From Total Film, Bradley Russell gave the episode 4 out of 5 stars. While he felt it was inferior to the first episode, he praised Nanjiani's performance, McGregor and Blair's chemistry, and the overall visual aesthetic of Daiyu, feeling that it was inspired by Blade Runner (1982). However, he expressed some criticism with the scene when Leia runs away from Kenobi, saying it "is contrived; you can almost feel the writers contorting themselves into pretzel-shaped knots trying to figure out an organic way for the duo to be separated as the Inquisitors close in". At Collider, Maggie Lovvit gave the episode an A+ grade, praising Blair's performance, writing she "embodies the sassy, headstrong, and determined Princess Leia we have come to know and love from the late and great Carrie Fisher". She also highlighted Chow's direction and felt that Kenobi's "adventure" on Daiyu was "reminiscent of the misadventures he and Anakin once got up to on Coruscant". Both Stuart Heritage from The Guardian and Stephen Kelly from BBC Culture compared the series to John Wick. Heritage, who gave the first two episodes 3 out of 5 stars, praised the episode's action sequences, while Kelly enjoyed Kenobi and Leia's dynamic in the episode, though he felt that Harold's script for the episode was inferior to that of the first.
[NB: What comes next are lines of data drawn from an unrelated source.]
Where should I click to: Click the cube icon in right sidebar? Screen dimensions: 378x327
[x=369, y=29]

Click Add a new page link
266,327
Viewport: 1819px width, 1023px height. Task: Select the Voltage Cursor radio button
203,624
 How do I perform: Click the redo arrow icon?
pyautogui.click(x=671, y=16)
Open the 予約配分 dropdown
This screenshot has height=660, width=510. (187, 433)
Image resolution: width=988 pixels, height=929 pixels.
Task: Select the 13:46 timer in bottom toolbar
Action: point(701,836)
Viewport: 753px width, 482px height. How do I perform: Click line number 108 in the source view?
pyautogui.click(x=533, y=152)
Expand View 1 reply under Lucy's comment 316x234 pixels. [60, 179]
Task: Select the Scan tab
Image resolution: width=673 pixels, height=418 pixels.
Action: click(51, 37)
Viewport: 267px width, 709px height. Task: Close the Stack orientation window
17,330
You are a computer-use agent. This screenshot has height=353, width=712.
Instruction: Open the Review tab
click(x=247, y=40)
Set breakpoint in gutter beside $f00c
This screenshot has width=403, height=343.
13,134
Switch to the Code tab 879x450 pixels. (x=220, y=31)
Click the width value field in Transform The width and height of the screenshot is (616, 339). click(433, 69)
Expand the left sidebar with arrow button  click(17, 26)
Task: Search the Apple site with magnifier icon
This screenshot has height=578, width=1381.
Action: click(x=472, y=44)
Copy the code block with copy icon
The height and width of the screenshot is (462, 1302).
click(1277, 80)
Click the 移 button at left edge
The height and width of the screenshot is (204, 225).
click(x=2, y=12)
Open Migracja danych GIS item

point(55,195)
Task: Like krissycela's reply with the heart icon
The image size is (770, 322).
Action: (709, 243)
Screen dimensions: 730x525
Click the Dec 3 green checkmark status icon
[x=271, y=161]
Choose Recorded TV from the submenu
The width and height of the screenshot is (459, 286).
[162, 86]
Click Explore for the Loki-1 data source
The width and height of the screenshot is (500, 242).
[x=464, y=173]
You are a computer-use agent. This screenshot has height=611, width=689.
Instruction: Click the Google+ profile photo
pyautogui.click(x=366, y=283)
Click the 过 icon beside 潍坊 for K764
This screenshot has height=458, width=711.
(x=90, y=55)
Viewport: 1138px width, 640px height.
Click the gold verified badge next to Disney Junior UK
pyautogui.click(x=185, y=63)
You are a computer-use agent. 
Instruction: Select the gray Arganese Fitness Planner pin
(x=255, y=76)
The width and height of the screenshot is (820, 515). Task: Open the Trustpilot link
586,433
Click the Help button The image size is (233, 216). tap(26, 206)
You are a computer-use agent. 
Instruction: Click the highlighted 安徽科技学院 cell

Vultures Jesse Hassenger, giving the episode a 4 out of 5 rating, also praised the visuals of Daiyu, but felt that it was "hampered by the limitations of the Star Wars series' signature StageCraft virtual effects". He was mixed toward the character of Haja Estree, opining that while Nanjiani's performance "is both amusing and a reminder that these new Star Wars shows are written by pro screenwriters", he felt that Haja's dialogue with Leia was too reminiscient of Lucas's in the original Star Wars films, which he did not like. He also was neutral towards Reva's character, saying she was "less than fully formed and still sounding decidedly unthreatening when she yells threats". He also opined that Kenobi's relationship with Leia was too similar to that of Din Djarin and Grogu's in The Mandalorian. Ben Lindbergh of The Ringer called the episode a "merciful change of setting, but also an improvement in pace [from the first episode]". He likened Kenobi's character in the episode as being more similar to the "detective Obi-Wan of Episode II" rather than the "reclusive Obi-Wan of Episode IV". He also praised Nanjiani's performance, and called Haja "one of the cleverest characters created for a Disney Star Wars series to date", and Blair's performance. Highlighting the ending of the episode, he felt it was "the moment we were waiting for, the one where Obi-Wan learns that his nightmares can extend to his waking life too", and lauded McGregor's performance in the final scene of the episode.